The same equations apply to M ₂, but the mean and covariance are context specific: \(\hat {\mathbf {w}}_{n}^{k}\) and \({{\Sigma }_{n}^{k}}\). Accordingly, the Kalman gain is modified as follows:

$$ \mathbf{g}_{nk} = \frac{{\Sigma}_{nk}^{\prime} \mathbf{x}_{n}}{\mathbf{x}^{\top}_{n} {\Sigma}_{nk}^{\prime} \mathbf{x}_{n} + {\sigma_{r}^{2}}} $$

(9)

if c _n = k, and a vector of zeros otherwise. For M ₃, the same equations as M ₁ apply, but to the augmented stimulus \(\tilde {\mathbf {x}}_{n}\).
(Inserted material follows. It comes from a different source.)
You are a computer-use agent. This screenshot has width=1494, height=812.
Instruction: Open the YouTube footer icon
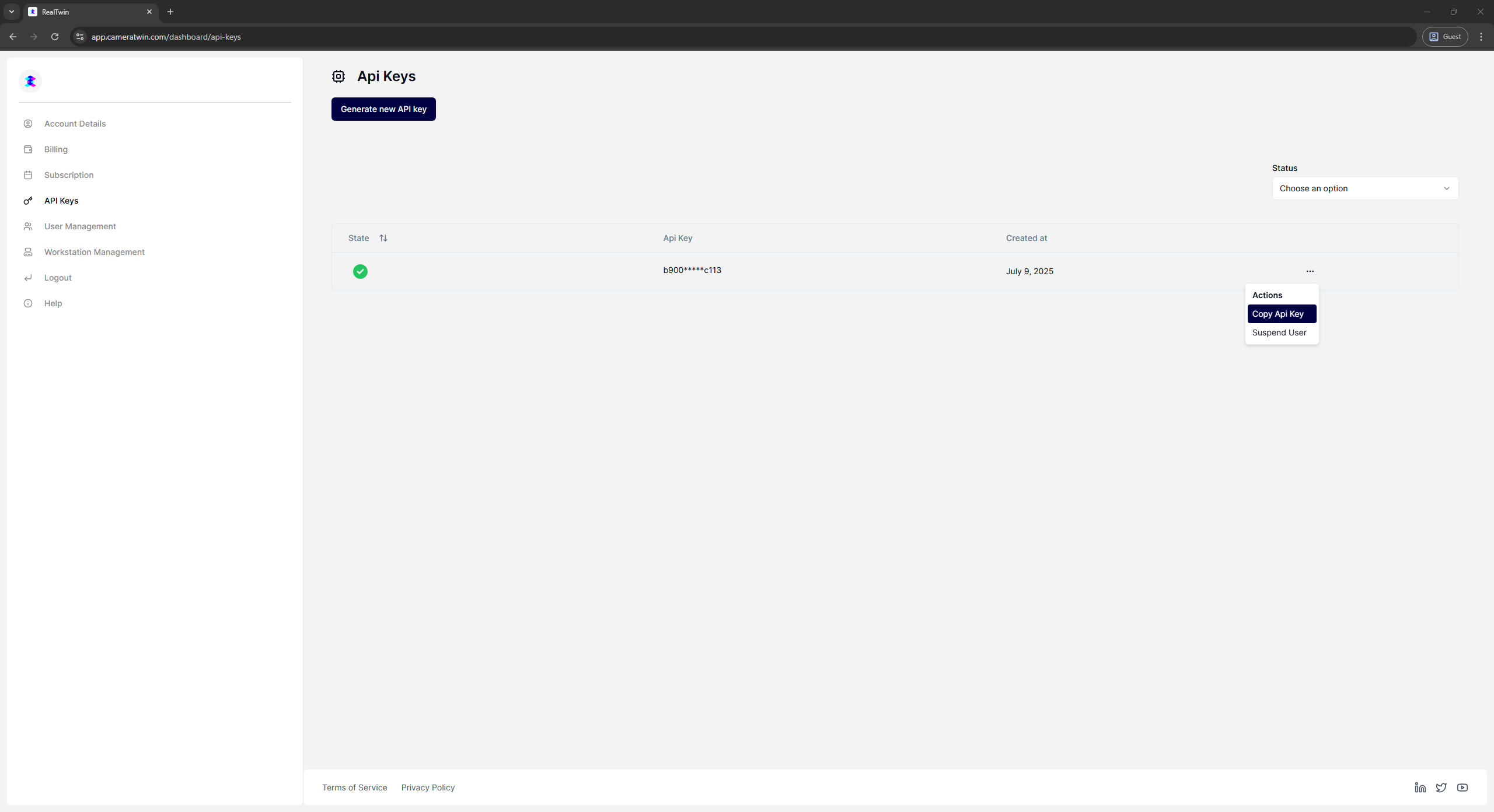pos(1462,788)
To make predictions about future outcomes, we need to compute the posterior predictive expectation, which is also available in closed form:

$$\begin{array}{@{}rcl@{}} V_{n} &=& \mathbb{E}[r_{n}|\mathbf{x}_{n},c_{n},\mathbf{h}_{1:n-1}]\\ &=& {\sum}_{M} \mathbb{E}[r_{n}|\mathbf{x}_{n},c_{n},\mathbf{h}_{1:n-1},M] P(M|\mathbf{h}_{1:n-1}). \end{array} $$

(10)

The first term in Eq. 10 is the posterior predictive expectation conditional on model M:

$$ \mathbb{E}[r_{n}|\mathbf{x}_{n},c_{n},\mathbf{h}_{1:n-1},M] = \mathbf{x}_{n}^{\top} \hat{\mathbf{w}}_{n}, $$

(11)

where again the variables are modified depending on what model is being considered. The second term in Eq. 10 is the posterior probability of model M, which can be updated according to Bayes’ rule:

$$ P(M|\mathbf{h}_{1:n}) \propto P(r_{n}|\mathbf{x}_{n},c_{n},\mathbf{h}_{1:n-1},M)P(M|\mathbf{h}_{1:n-1}), $$

(12)

where the likelihood is given by:

$$ P(r_{n}|\mathbf{x}_{n},\mathbf{c}_{n},\mathbf{h}_{1:n-1},M) = \mathcal{N}(r_{n};\mathbf{x}_{n}^{\top} \hat{\mathbf{w}}_{n},\mathbf{x}^{\top}_{n} {\Sigma}_{n}^{\prime} \mathbf{x}_{n} + {\sigma_{r}^{2}}). $$

(13)

To make predictions for the predictive learning experiment, we mapped the posterior predictive expectation onto choice probability (outcome vs. no outcome) by a logistic sigmoid transformation:

$$ P(a_{n} = 1) = \frac{1}{1 + \exp(-2V_{n} + 1)}, $$

(14)

where a _n =1 indicates a prediction that the outcome will occur, and a _n =0 indicates a prediction that the outcome will not occur.